Top of Data for this exercise

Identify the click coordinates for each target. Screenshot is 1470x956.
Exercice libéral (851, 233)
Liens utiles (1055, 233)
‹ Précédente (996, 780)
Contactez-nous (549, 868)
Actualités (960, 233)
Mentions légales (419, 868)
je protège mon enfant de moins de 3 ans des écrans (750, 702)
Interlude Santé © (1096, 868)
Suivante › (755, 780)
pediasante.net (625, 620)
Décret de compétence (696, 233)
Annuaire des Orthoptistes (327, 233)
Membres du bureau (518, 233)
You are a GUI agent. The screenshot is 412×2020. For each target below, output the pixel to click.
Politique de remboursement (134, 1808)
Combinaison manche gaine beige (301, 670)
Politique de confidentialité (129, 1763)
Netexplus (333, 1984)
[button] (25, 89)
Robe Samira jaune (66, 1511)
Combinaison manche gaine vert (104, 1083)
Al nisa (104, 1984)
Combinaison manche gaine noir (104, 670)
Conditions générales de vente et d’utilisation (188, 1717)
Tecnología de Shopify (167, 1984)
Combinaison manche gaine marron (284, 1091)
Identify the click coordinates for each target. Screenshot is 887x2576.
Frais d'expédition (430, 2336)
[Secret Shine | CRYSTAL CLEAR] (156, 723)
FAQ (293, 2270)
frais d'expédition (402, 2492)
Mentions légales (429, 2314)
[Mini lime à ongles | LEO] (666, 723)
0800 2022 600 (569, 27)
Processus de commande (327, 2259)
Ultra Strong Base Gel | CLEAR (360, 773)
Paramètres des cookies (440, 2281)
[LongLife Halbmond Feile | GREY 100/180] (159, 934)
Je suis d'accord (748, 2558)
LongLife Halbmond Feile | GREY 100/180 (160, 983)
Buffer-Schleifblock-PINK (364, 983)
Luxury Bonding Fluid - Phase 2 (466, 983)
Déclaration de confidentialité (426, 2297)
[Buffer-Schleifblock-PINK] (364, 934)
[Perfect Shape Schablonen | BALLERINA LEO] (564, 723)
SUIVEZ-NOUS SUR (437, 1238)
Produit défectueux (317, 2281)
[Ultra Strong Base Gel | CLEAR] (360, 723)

Bottom of Data for this exercise

Aim of the exercise: Repeat word for word each line from the one with "[Perfect Shape Schablonen" to the end of the records above, inclusive.

Answer to this exercise:
[Perfect Shape Schablonen | BALLERINA LEO] (564, 723)
SUIVEZ-NOUS SUR (437, 1238)
Produit défectueux (317, 2281)
[Ultra Strong Base Gel | CLEAR] (360, 723)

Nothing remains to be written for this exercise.